- [Your assignment]: In the data below, find each line containing the string "computer" and return it.

Dataset items
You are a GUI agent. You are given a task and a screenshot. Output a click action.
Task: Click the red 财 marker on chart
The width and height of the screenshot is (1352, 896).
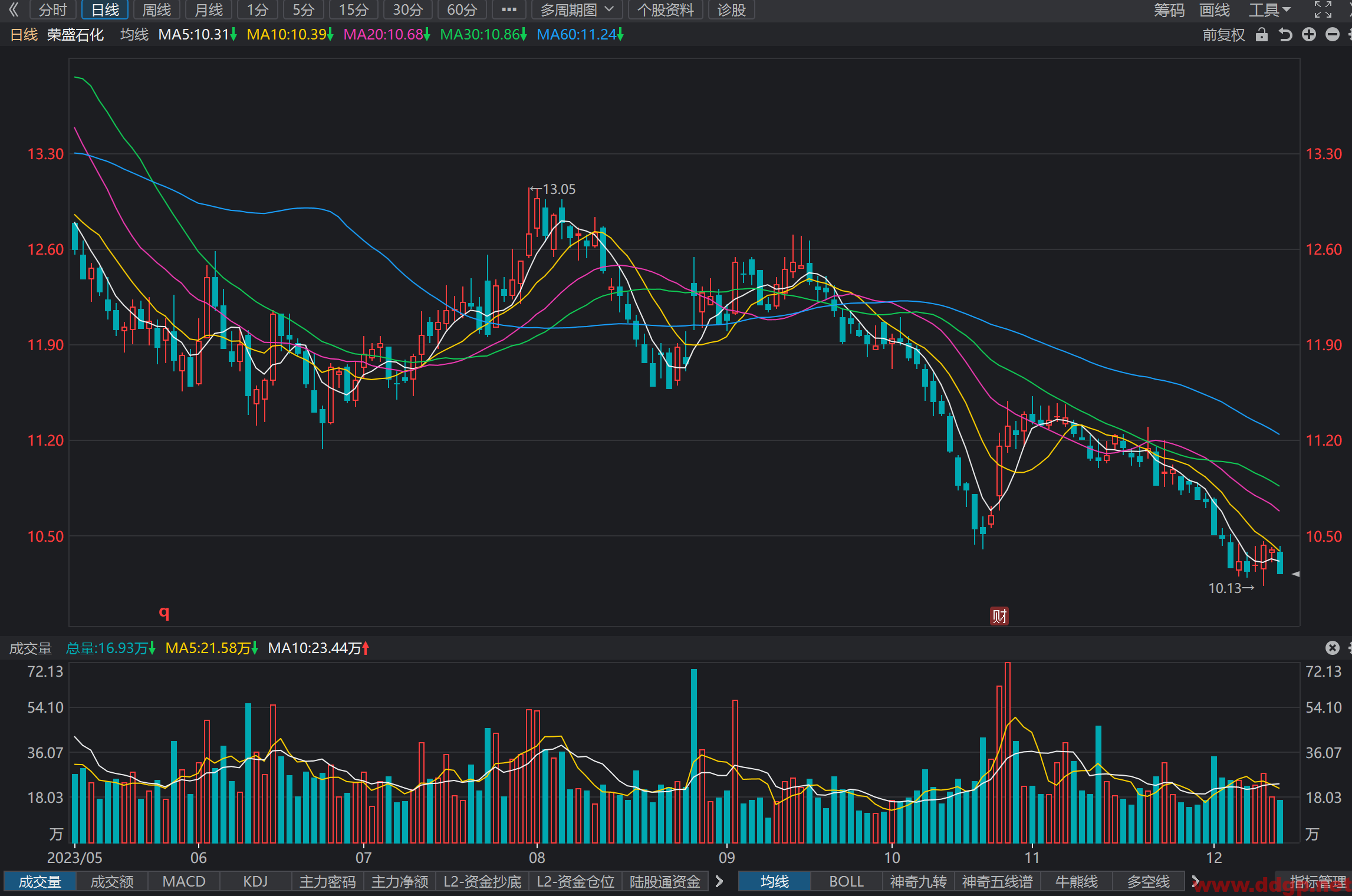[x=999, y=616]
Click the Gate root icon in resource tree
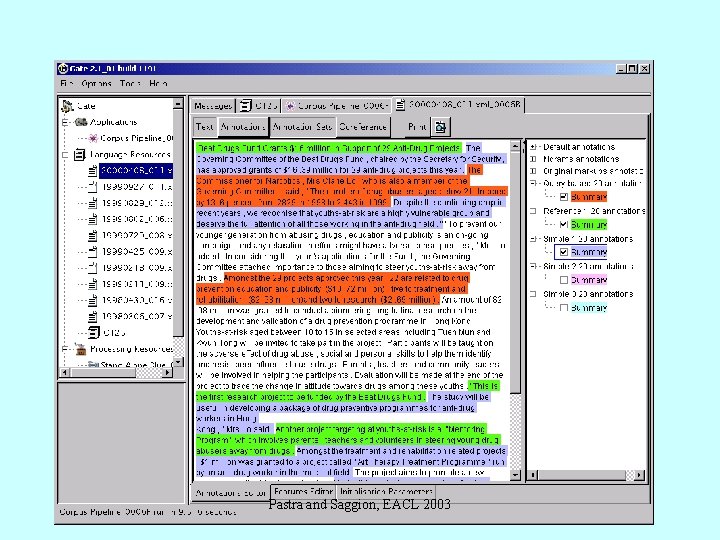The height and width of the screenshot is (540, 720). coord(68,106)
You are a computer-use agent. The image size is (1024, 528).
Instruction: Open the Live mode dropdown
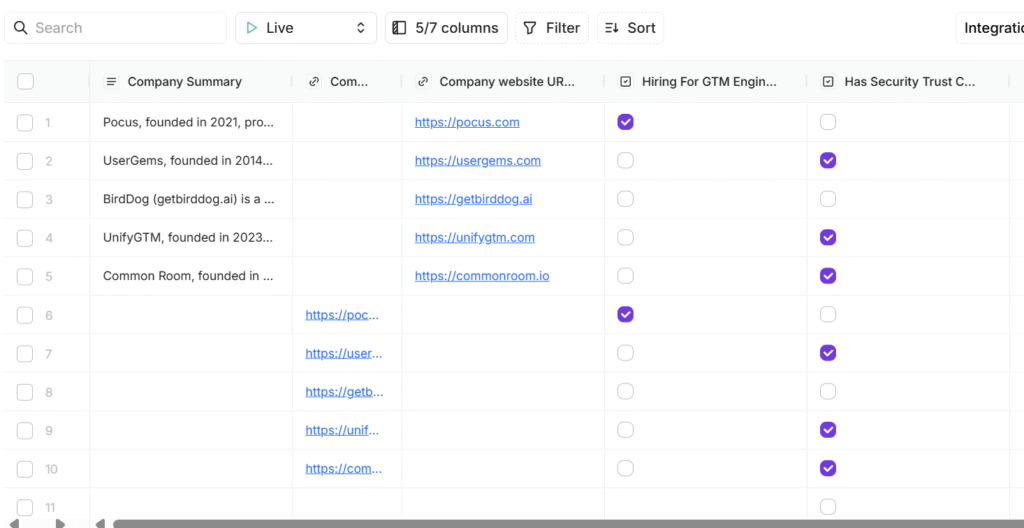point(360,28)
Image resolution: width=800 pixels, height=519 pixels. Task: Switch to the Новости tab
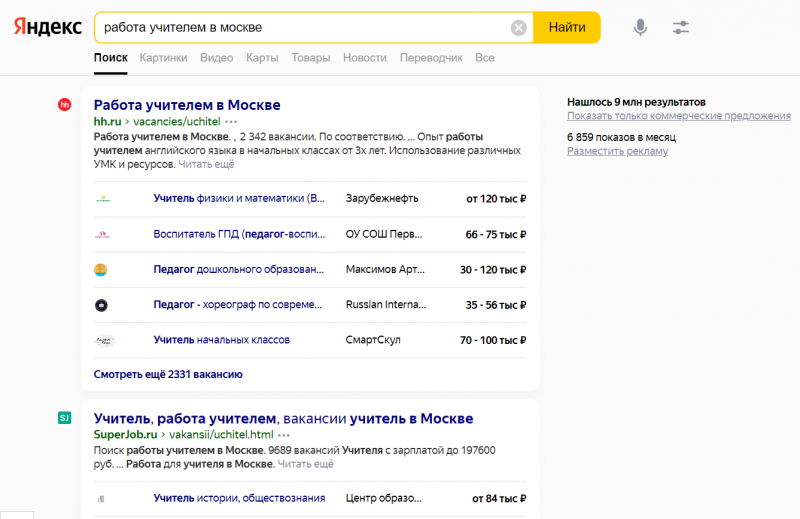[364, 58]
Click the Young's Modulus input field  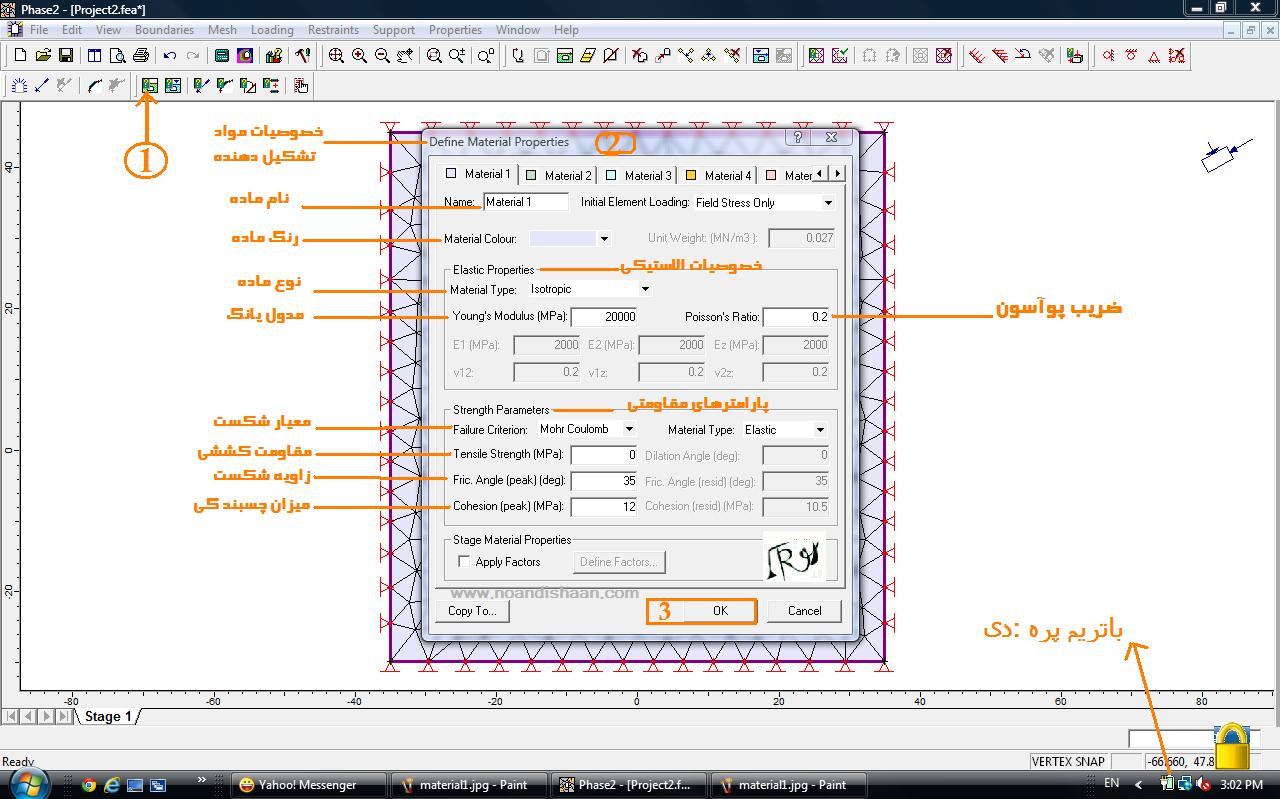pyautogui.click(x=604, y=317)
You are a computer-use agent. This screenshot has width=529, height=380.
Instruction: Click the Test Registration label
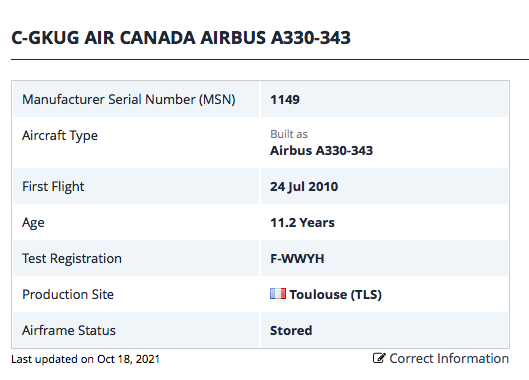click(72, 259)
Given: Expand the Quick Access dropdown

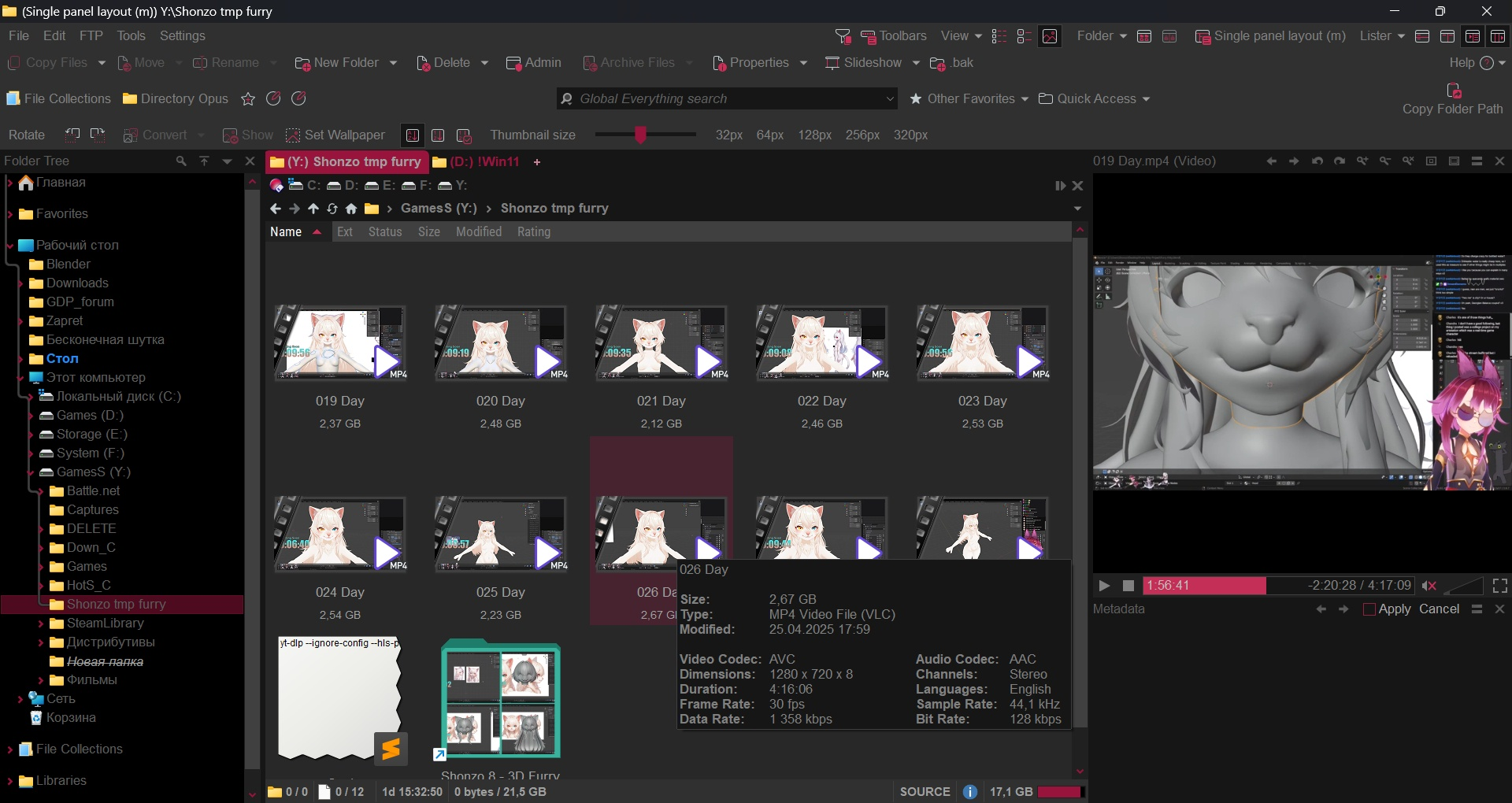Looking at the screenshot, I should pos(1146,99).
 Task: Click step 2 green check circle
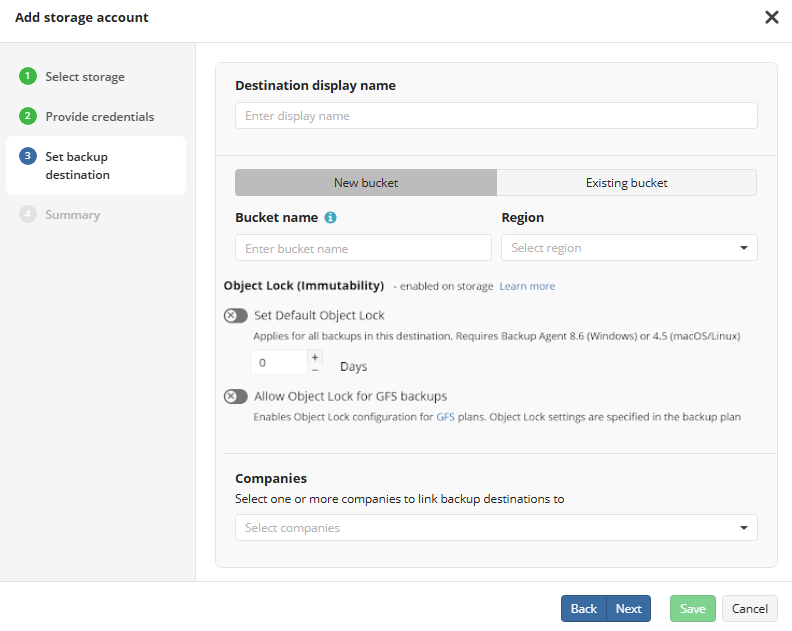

- [Solution below]:
You are a computer-use agent. The image size is (1024, 528).
You are a computer-use agent. This screenshot has width=529, height=380.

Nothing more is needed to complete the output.